— WORK REQUIRED —
Write out the stretch of lines below that begins at the line with "Task: Click the Net Cash Flow bank icon" and ends at the line with "Click the Двигатель field containing AMB-55", including both, exactly as given and nothing more.

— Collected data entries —
* * * * * * *

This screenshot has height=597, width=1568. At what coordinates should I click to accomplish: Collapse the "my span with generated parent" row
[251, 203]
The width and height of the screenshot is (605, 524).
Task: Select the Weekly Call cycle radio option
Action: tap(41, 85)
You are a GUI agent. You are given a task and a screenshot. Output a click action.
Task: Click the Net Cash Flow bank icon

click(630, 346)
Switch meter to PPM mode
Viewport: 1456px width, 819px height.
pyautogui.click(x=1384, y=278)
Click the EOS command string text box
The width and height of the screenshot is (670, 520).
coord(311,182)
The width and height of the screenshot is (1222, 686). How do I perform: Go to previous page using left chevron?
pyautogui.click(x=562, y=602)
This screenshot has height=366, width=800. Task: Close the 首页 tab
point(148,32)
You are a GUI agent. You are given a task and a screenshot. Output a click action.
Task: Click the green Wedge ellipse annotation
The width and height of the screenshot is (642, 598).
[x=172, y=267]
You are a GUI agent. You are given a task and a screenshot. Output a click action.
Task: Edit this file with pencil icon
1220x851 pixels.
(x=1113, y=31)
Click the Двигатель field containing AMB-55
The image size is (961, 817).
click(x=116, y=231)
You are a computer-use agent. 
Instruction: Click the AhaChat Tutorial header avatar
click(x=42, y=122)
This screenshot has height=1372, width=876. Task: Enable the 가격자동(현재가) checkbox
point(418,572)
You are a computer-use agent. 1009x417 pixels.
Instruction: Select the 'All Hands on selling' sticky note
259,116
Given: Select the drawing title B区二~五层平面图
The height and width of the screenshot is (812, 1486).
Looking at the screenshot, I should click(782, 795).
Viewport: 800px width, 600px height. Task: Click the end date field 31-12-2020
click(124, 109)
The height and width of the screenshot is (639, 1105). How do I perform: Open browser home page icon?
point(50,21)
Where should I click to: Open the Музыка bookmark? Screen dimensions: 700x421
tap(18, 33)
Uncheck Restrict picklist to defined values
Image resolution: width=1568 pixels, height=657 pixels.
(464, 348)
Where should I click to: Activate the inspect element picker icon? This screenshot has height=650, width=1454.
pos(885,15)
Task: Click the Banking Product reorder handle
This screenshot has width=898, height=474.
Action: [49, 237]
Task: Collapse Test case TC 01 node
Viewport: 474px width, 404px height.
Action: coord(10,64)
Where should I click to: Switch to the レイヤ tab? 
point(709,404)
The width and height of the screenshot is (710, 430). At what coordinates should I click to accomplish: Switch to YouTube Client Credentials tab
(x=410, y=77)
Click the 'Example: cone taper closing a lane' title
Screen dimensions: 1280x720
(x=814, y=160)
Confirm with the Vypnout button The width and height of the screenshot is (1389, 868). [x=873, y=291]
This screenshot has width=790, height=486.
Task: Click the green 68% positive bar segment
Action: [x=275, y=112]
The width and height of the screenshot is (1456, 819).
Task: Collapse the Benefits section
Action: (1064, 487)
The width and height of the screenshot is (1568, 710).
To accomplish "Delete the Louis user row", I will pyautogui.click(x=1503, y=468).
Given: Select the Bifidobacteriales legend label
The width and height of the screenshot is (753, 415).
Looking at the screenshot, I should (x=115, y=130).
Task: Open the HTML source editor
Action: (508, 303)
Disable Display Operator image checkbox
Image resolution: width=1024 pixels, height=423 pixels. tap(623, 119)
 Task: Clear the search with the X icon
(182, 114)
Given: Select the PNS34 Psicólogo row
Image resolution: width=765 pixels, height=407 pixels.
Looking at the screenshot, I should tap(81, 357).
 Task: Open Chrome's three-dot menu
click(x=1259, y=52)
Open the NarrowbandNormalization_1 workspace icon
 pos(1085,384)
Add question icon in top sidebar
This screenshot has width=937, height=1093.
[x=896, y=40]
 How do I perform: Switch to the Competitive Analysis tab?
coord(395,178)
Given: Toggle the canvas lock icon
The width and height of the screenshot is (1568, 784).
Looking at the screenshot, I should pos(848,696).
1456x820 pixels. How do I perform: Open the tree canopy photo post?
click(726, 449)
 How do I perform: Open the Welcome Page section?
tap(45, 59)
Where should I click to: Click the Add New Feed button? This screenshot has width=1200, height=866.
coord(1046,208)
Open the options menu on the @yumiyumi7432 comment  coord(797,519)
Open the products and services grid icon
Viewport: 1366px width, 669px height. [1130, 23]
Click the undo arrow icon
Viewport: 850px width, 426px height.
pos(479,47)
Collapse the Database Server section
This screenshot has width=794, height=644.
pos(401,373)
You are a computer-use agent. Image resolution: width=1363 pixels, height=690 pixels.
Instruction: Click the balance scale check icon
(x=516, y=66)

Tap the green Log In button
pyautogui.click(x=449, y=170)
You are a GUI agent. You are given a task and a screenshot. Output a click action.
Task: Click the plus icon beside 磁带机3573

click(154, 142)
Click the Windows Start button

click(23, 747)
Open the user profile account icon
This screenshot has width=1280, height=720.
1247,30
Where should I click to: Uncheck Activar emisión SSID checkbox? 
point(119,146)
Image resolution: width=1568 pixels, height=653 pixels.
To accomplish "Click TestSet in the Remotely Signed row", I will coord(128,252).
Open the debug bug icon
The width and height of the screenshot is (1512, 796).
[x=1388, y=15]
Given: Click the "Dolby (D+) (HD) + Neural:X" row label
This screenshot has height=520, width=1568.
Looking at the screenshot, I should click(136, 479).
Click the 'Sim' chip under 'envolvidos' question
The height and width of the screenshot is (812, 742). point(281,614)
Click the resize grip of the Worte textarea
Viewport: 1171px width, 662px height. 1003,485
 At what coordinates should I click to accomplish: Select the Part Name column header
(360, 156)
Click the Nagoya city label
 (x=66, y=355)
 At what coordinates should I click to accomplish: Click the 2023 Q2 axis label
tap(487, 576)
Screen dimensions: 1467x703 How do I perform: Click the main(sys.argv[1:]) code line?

* * * * * * *

— EXERCISE ANSWER —
Task: Click the Net Cash Flow bank icon

click(630, 346)
Switch meter to PPM mode
Viewport: 1456px width, 819px height.
pyautogui.click(x=1384, y=278)
Click the EOS command string text box
The width and height of the screenshot is (670, 520).
coord(311,182)
The width and height of the screenshot is (1222, 686). How do I perform: Go to previous page using left chevron?
pyautogui.click(x=562, y=602)
This screenshot has height=366, width=800. Task: Close the 首页 tab
point(148,32)
You are a GUI agent. You are given a task and a screenshot. Output a click action.
Task: Click the green Wedge ellipse annotation
The width and height of the screenshot is (642, 598).
[x=172, y=267]
You are a GUI agent. You are given a task and a screenshot. Output a click action.
Task: Edit this file with pencil icon
1220x851 pixels.
(x=1113, y=31)
Click the Двигатель field containing AMB-55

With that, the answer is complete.